It never ceases to amaze how Abe seems to be able to find people to do his bidding.
First it was Ella, who gave him free access to abuse her young children and turn them into living, breathing sock puppets, reciting his deranged stories on video. (Of course as soon as they were safely away from him, they blurted out the truth, which made them less useful than he’d hoped.)
Next came Belinda, who saw Abe’s stories as a way to plug her “satanic paedophilic abuse cults” meme, and mobilised her army of fruitcakes, including….
…Sabine, who took those videos and turned them into troofer gold by cleverly “accidentally” releasing them to various bloggers who are known for their tact, discretion, and absolute trustworthiness.
And once Sabine had become a liability, Abe found that “Jacqui Farmer”, AKA Charlotte Ward, was ready, willing, and able to become his online talking head, spewing his vitriol over anyone who’d ever angered him in Hampstead.
Of course, Charlotte soon grew too big for her britches, and started to think she could release any info’ she wanted, any time she wanted…plus, we here at Hoaxtead Research were able to ferret out her real, not-so-cleverly-hidden Sooper Seekrit Identity, so Abe had to resort to the ultra-loony Code 2222 to be his new boot-boy.
Oh, except then one of Belinda’s buddies took some nice long videos of Cody outside the Royal Courts of Justice, and people began to recognise him. As tips poured in to the police, Abe looked around for his next mouthpiece and found…
Okay, she’s a certifiable wackadoo (that’s an official diagnosis, btw) who bears an uncanny resemblance to Humpty Dumpty, and she’s given to fits of rage that render her virtually incomprehensible. Oh, and no one really listens to her, or if they do, it’s for the amusement value and not because they actually plan to do anything she
suggests demands commands, but at this point, beggars can’t be choosers, eh, Abe?
Anyhoo.
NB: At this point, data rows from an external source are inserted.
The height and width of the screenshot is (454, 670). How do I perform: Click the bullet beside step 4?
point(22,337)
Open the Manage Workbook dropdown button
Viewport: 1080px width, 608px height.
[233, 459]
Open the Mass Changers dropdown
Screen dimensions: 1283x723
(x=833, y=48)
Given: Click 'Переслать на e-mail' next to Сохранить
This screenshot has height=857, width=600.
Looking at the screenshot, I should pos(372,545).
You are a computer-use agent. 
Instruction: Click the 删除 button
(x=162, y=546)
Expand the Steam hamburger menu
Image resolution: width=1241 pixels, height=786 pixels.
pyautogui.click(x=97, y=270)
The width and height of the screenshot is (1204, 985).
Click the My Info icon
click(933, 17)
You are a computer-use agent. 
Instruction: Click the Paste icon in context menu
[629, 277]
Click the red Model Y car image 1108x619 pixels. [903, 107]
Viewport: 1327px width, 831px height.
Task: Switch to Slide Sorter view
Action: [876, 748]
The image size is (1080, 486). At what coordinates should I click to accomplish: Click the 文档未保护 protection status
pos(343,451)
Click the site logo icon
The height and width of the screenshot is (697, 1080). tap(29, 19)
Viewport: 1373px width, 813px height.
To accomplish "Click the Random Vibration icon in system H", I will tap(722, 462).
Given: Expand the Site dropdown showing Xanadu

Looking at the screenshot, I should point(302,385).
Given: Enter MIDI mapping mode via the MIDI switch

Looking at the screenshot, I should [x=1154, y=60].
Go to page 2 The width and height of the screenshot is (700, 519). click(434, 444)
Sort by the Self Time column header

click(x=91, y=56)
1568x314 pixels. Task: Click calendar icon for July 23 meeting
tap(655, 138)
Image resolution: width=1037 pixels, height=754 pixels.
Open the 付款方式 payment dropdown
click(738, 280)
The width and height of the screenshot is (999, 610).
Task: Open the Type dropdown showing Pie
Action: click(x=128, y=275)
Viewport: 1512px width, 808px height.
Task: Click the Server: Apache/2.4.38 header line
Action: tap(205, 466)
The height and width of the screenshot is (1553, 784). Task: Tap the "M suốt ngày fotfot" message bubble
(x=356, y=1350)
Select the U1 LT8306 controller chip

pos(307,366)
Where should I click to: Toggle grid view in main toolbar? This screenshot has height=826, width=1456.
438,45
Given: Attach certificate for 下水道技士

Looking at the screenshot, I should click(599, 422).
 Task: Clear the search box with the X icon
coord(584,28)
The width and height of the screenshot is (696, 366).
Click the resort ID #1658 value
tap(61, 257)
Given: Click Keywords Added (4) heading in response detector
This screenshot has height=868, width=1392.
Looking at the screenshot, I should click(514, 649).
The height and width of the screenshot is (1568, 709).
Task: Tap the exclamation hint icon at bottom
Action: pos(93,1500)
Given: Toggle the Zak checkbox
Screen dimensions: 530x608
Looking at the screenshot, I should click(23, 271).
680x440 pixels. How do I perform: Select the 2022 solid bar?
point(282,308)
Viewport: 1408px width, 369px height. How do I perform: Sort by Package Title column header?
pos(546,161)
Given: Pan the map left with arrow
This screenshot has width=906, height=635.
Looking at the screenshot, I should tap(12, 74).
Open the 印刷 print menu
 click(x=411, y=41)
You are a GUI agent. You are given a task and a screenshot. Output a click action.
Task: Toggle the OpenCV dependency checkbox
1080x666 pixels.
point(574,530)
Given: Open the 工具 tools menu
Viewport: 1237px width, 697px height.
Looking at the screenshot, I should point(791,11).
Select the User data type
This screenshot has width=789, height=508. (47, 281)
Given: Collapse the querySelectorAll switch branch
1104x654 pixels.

Bronny has been helping Abe (and Ella, but she’s become virtually invisible, since Abe has taken over all her social media channels…one wonders how many times Ella has “fallen down the stairs” or “walked into a door” recently) set up his brand spanking new campaign to get Ella’s kids back into his clutches.
Using her ever-so-clever internet skillz, Bronny is blogging on Abe’s behalf, loudly berating the foot-draggers (and there appear to be many), and trying to rope people into helping out. She’s put a call out for “Creative WRITERS. Every LANGUAGE. Tight Copy for POSTERS and FLIERS” and “POSTER Makers – GRAPHIC Artists. Every LANGUAGE, for POSTERS and FLIERS“. Oh, and she’s trying to get people to write to MPs, march in the streets, you know, the usual palaver.
So who’s up for a volunteer gig, working for Abe and Bronny for the next 20 weeks?
I’m sure they’d be kind, respectful employers, who’d appreciate your hard work and talent, and they wouldn’t throw you under the bus until they’d wrung every speck of your creative juices out of you.